◆ SOURCE TEXT
((
Skin cancers like melanoma are relatively easy to diagnose — "Your skin is a visible organ," says Hale — and when it's caught early, the five-year survival rate for melanoma is 99 percent. "But melanoma is still one of the only cancers with increasing mortality rates. We're getting better at treating it, and still people continue to die."

The survival rate is lowest for men over 50, who generally see dermatologists less often than women. And there's a shocking racial disparity: For black men and women of any age, the estimated five-year melanoma survival rate is only 69 percent, versus 93 percent for white patients, who tend to be diagnosed earlier. "Early detection directly saves lives," says Hale. "Everyone should be getting annual screenings, regardless of skin color" — and then hopefully we can turn these numbers around.

The problem is, not everyone agrees. While the Skin Cancer Foun­dation recommends universal annual skin checks, they're not recommended by the U.S. Preventive Services Task Force yet. Under the Affordable Care Act, insurers aren't required to cover skin checks. And even if a check is covered — by your insurance or through one of the many free screening options you can find on aad.org — a lot of people, including young patients and black patients, just don't think they're at risk.
))
◆ WHAT YOU NEED TO DO
(1) Summarize the passage on melanoma survival and screening in two sentences.
(2) Carry the passage on melanoma screening forward from its last sentence.

◆ DATA SECTION
((
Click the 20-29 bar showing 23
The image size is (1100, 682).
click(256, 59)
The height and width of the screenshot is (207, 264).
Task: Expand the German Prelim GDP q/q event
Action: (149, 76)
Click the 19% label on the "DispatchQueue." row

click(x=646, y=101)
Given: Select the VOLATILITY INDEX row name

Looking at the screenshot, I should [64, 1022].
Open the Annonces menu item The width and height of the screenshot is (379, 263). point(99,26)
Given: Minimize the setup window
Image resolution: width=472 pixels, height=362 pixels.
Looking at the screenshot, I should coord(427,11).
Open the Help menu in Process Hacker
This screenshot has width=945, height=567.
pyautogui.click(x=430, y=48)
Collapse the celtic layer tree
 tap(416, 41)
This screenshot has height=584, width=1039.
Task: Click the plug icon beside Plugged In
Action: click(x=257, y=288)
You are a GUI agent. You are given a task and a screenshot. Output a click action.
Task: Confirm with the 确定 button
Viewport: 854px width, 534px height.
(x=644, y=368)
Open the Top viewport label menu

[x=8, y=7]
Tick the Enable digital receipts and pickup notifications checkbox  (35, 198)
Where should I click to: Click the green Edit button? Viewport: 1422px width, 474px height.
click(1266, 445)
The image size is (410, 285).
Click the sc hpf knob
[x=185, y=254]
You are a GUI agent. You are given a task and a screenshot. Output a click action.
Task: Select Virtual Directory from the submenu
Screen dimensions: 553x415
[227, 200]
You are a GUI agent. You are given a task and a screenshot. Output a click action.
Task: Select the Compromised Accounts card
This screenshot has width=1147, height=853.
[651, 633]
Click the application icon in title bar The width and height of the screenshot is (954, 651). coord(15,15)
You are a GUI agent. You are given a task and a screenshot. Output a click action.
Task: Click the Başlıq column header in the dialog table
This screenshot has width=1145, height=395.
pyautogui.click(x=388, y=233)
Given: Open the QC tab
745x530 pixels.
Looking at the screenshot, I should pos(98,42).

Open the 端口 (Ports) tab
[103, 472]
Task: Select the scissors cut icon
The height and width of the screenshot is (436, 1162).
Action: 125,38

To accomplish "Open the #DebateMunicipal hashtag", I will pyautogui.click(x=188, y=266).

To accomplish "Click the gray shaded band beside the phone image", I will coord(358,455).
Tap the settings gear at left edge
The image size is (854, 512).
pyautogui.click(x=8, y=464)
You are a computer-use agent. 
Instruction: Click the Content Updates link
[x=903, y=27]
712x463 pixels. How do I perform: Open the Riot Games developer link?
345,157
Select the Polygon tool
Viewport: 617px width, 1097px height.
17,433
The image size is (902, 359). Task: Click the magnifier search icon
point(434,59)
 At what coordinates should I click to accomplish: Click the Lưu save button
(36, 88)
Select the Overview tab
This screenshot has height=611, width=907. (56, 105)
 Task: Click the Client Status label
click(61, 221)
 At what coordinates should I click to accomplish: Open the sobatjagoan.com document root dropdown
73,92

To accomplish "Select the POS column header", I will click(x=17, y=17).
))
◆ PER-TASK ANSWERS
(1) Melanoma is relatively easy to diagnose and has a 99 percent five-year survival rate when caught early, yet it is still one of the only cancers with increasing mortality rates. Survival is lowest for men over 50 and much lower for black patients (69 percent) than for white patients (93 percent), and although annual screenings are urged, the U.S. Preventive Services Task Force does not yet recommend them, insurers aren't required to cover them, and many people, including young and black patients, don't think they're at risk.

(2)
Early detection is key. We have to get you into the dermatologist's office.

"We've made incredible advances in treating skin cancer," says Hale. Dermatologists are better at diagnosing it, so they're catching more of them; "it's another reason skin-cancer rates are going up, and that's a good thing," she says. "But early detection is key. We have to get you into the dermatologist's office." That's assuming you can get to a dermatologist, something that's not always a given: In some rural areas, the closest dermatologist may be 100 miles away. "People in remote or rural areas are at greater risk of death from skin cancer because of lack of access to screening, diagnosis, and treatment," says Hale.

It's hard to get excited about sunscreen.

Go to a beach now, and you'll see kids in rash guards. A lot of kids in rash guards. "Parents are teaching sun safety at a much younger age, which makes me hopeful for the future," says Wang. But if you didn't grow up using sunscreen, you're less likely to wear it as an adult. So some states, like Arizona, have passed laws requiring sun-safety education in health class.

Because if you want to prevent skin cancer, you wear sunscreen. It's as simple as that — except when it isn't. "People in low-income households are least likely to use sunscreen," says Holman. "If you're trying to make ends meet day to day, buying sunscreen is probably the last thing on your mind." Some communities have built shade structures in parks and playgrounds, but the best model might be cities like Boston and Austin — they've started putting sunscreen stations in public spaces, like parks and stadiums.

Sunscreen can reduce your risk of melanoma by 50 percent.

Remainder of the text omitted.